WHAT THE TASK ASKS —
Copy out the full passage on endoscopic third ventriculostomy (ETV) success and its statistical analyses word for word.

TEXT FOR ANALYSIS —
◆ ◆ ◆ ◆

The outcome—ETV success—was defined as the absence of ETV failure within 6 months of the index procedure. Failure of ETV was defined as: 1) recurrent symptoms of hydrocephalus following ETV, and either 2) the need for repeat surgery (i.e., repeat ETV or CSF shunt placement), as determined by the treating surgeon, within 6 months of the index ETV procedure, or 3) CSF infection, significant intraoperative complication, or mortality related to hydrocephalus management within 6 months of the index ETV. Originally the cohort was randomly divided into a derivation set (80%) and a validation set (20%). However, after we determined that we would not be developing a new scoring system, the two sets were combined to provide maximum statistical power for all analyses.

Statistical Analyses

Analysis 1: Developing a New ETV Success Prediction Model and Comparing it With the Original ETVSS

In this analysis, corrected age and hydrocephalus etiology categories were created using a combination of clinical judgment and the desire to provide as many useful discrete categories as possible, while considering the sample size within each category, resulting in 10 age and 11 etiology categories. For etiology, the "other" category included spontaneous intracerebral, intraventricular, or subarachnoid hemorrhage; posttraumatic brain injury; encephalocele; craniosynostosis; and other congenital etiology (e.g., schizencephaly). We intentionally tried to provide more focused and specific categorizations compared with the original ETVSS, which has 5 age and 7 etiology categories.

◆ ◆ ◆ ◆

Collected data —

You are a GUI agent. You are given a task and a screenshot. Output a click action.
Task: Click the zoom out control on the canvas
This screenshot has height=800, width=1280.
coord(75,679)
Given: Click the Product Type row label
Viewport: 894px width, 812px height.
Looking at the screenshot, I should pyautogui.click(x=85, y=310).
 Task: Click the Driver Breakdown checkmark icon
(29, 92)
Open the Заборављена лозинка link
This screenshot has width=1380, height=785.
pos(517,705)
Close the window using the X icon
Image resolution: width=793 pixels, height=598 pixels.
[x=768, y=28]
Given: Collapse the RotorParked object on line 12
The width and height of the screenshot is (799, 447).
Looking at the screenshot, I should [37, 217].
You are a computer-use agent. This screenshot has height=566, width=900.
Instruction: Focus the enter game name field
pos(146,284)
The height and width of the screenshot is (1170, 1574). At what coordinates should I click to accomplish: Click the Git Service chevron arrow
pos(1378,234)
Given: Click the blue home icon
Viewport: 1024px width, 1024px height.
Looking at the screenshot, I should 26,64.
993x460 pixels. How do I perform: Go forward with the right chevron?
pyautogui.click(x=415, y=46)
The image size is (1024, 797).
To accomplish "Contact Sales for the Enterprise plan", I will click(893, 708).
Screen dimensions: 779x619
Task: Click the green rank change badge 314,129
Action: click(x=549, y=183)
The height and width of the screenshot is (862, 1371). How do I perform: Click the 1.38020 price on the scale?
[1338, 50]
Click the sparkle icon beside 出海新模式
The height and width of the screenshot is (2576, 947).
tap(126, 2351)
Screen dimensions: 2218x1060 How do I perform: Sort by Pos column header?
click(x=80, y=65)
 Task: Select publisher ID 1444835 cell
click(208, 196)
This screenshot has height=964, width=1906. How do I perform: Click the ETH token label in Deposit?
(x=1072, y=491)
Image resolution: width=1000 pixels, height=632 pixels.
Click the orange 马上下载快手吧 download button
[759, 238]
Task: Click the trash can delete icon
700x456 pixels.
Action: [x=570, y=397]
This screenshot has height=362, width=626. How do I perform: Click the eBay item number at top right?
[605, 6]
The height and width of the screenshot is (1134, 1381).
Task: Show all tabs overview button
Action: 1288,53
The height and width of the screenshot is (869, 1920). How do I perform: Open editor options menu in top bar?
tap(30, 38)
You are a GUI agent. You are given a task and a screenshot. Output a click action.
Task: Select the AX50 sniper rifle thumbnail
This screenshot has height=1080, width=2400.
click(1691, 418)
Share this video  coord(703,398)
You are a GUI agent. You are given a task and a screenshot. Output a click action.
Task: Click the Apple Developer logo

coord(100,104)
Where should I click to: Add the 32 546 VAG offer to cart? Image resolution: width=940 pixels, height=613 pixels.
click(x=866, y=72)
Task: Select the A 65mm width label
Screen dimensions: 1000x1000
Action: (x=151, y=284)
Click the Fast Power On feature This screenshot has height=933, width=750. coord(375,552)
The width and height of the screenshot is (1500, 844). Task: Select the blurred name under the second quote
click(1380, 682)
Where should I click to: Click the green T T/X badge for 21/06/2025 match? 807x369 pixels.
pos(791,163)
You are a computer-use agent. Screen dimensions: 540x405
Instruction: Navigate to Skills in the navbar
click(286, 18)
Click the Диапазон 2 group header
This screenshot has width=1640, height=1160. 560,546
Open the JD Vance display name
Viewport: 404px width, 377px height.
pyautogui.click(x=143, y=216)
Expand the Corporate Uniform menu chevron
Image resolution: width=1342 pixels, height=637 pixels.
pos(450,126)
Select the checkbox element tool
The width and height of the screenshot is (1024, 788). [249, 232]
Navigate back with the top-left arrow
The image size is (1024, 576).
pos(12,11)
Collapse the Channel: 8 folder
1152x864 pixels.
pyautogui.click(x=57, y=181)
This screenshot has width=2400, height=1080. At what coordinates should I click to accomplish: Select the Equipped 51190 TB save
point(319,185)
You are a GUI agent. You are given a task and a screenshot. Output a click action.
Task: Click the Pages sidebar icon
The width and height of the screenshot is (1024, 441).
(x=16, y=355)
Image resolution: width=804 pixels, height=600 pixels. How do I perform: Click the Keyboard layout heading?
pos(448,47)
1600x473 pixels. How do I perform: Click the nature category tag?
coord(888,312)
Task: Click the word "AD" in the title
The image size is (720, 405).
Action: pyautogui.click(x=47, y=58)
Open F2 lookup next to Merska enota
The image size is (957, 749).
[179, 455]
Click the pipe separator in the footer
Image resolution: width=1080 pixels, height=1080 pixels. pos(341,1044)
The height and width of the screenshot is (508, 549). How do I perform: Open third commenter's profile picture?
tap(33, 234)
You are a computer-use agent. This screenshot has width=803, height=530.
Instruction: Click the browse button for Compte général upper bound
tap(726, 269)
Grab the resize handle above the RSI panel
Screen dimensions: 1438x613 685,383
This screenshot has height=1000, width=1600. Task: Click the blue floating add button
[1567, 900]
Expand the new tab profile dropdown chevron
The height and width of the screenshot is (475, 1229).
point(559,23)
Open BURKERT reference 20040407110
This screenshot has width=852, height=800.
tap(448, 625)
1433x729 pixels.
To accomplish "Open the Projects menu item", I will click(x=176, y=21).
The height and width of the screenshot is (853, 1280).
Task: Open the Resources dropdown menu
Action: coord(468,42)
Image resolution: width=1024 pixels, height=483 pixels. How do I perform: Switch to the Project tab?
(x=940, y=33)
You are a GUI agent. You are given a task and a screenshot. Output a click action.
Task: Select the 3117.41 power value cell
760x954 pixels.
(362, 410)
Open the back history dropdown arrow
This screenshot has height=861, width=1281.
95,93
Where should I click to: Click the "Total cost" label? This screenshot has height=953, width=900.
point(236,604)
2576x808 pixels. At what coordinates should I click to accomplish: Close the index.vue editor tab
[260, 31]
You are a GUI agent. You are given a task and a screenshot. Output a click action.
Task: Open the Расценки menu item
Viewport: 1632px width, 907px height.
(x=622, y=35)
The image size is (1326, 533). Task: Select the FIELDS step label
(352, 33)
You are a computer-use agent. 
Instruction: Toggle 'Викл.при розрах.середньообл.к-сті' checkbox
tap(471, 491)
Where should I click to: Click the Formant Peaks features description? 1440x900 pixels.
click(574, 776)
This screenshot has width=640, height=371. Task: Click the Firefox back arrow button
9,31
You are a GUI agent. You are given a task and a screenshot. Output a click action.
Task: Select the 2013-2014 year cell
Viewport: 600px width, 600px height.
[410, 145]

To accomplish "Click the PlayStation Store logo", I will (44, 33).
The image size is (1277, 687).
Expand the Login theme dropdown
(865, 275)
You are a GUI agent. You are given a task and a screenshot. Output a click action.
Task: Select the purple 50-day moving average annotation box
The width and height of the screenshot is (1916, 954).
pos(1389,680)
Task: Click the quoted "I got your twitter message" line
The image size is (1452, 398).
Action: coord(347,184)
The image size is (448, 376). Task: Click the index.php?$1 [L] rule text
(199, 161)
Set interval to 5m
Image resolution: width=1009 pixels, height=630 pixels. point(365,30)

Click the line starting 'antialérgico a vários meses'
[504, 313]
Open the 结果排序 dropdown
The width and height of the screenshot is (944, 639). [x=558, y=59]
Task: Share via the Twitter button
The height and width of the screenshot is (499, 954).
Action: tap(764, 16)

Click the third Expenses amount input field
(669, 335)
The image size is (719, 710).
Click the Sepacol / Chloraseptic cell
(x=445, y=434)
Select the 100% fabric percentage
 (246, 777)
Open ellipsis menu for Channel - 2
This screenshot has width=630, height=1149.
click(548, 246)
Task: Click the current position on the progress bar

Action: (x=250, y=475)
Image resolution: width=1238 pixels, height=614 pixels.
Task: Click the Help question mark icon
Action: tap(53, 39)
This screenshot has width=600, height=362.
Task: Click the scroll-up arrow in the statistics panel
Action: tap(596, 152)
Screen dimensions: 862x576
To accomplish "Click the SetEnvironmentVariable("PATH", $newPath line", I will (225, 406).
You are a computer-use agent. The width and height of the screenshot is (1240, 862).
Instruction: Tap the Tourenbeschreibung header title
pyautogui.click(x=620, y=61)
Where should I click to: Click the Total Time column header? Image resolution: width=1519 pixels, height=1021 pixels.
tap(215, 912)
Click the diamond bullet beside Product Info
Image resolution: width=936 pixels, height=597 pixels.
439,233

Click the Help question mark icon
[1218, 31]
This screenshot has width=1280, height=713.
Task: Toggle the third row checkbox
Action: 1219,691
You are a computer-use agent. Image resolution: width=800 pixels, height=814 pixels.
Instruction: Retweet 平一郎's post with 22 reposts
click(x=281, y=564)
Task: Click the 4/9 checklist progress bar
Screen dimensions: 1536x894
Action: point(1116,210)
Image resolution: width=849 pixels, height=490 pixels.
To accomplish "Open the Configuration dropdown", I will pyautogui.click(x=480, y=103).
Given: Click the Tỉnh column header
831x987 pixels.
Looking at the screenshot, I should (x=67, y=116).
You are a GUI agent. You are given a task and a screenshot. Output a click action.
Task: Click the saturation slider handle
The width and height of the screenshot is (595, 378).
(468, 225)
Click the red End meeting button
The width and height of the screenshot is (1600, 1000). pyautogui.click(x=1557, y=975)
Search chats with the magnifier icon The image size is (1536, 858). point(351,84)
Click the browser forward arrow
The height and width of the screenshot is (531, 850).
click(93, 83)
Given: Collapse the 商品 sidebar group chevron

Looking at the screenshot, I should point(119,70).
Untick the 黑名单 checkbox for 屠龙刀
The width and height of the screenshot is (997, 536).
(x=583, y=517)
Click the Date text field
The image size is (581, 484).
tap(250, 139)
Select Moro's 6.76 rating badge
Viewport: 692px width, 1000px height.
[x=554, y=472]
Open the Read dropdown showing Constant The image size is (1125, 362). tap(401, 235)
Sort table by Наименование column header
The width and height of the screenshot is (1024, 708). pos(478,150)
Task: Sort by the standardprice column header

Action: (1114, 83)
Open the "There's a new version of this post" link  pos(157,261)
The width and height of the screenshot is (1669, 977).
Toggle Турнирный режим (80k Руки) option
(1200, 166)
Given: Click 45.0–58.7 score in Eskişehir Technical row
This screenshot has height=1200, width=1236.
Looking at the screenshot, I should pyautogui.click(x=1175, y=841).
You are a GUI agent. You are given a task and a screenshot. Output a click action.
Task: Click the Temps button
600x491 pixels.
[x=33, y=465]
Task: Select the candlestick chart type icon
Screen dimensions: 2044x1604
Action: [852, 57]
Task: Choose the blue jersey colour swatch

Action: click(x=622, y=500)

◆ ◆ ◆ ◆

WRITTEN ANSWER —
The outcome—ETV success—was defined as the absence of ETV failure within 6 months of the index procedure. Failure of ETV was defined as: 1) recurrent symptoms of hydrocephalus following ETV, and either 2) the need for repeat surgery (i.e., repeat ETV or CSF shunt placement), as determined by the treating surgeon, within 6 months of the index ETV procedure, or 3) CSF infection, significant intraoperative complication, or mortality related to hydrocephalus management within 6 months of the index ETV. Originally the cohort was randomly divided into a derivation set (80%) and a validation set (20%). However, after we determined that we would not be developing a new scoring system, the two sets were combined to provide maximum statistical power for all analyses.

Statistical Analyses

Analysis 1: Developing a New ETV Success Prediction Model and Comparing it With the Original ETVSS

In this analysis, corrected age and hydrocephalus etiology categories were created using a combination of clinical judgment and the desire to provide as many useful discrete categories as possible, while considering the sample size within each category, resulting in 10 age and 11 etiology categories. For etiology, the "other" category included spontaneous intracerebral, intraventricular, or subarachnoid hemorrhage; posttraumatic brain injury; encephalocele; craniosynostosis; and other congenital etiology (e.g., schizencephaly). We intentionally tried to provide more focused and specific categorizations compared with the original ETVSS, which has 5 age and 7 etiology categories.